The City of Spokane Valley has about 99,000 residents, has a budget of about $90 million and just under 100 employees. Most of the city’s services are contracted, which is what City Councilman Ben Wick said has allowed them to kept their expenses down, avoid layoffs during difficult economic times, and in the last several years, roll over millions in surplus revenues which has been used for capital projects and street repairs.

Wick said he is interested in creating a Transportation Benefit District, if voters don’t approve the $30 car tab initiative this November, but said the city has consistently had more revenue than expenditures, which it could use to continue to pay for streets.

Wick said the city should use the surplus money it already has before asking voters for more money. He said streets are important, and there usually is enough extra money to invest in streets and other projects council prioritizes. Wick acknowledged Higgins’ and Woodard’s criticism of using surplus, saying it’s harder to plan for than a consistent, dedicated tax.

“It’s not as reliable,” Wick said, “but we’ve always had rollover in the history of our city, we’ve always projected expenses high, revenue low.”

Councilwoman Brandi Peetz, also has suggested using surplus money to pay for streets before looking to new taxes.

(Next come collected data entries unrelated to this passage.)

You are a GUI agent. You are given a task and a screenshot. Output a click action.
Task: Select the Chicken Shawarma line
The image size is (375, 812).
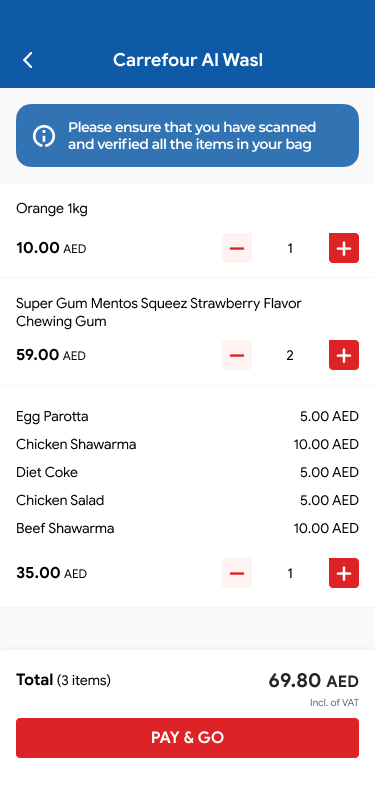pos(188,444)
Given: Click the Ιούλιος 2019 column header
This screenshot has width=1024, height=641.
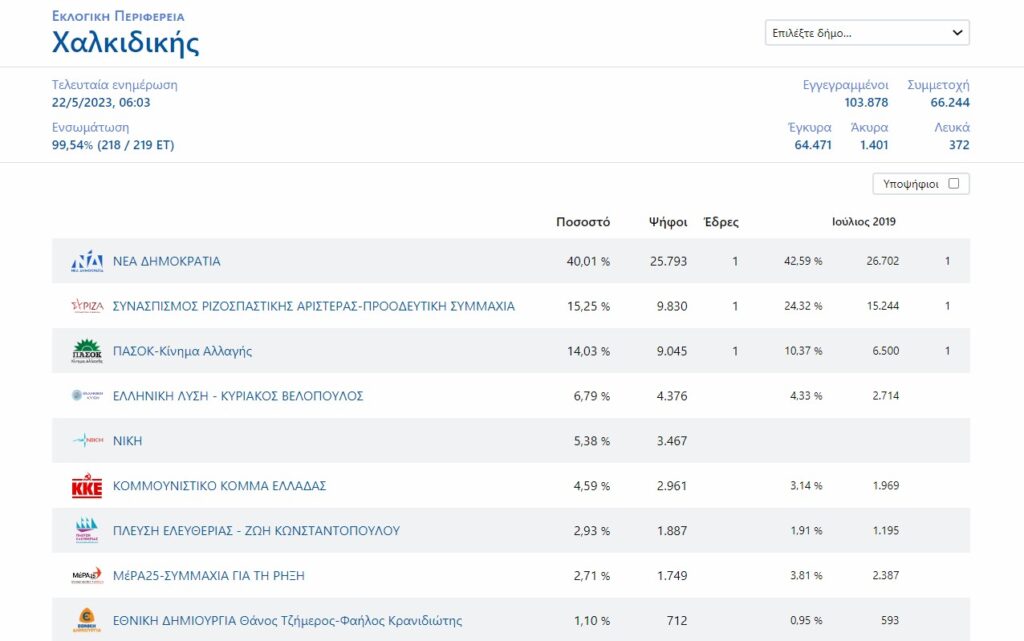Looking at the screenshot, I should click(864, 222).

Wick said raising property taxes is the “last resort” and said it’s possible the city could use that money for public safety, or other growing expenditures, but it should use what it has before looking for more.

Next year, the city is also budgeting for 1.5 more positions. There will be funding for a Code Enforcement Officer and increasing an attorney position from part time to full time. Next year, there will be three employees dedicated to code enforcement full-time.

City Staff will be working on the 2020 budget for the next several weeks and will have a series of presentations during council meetings. There will be a budget hearing on Oct. 8 and the first reading of the budget will be at the end of October. A final reading is scheduled for Nov. 12.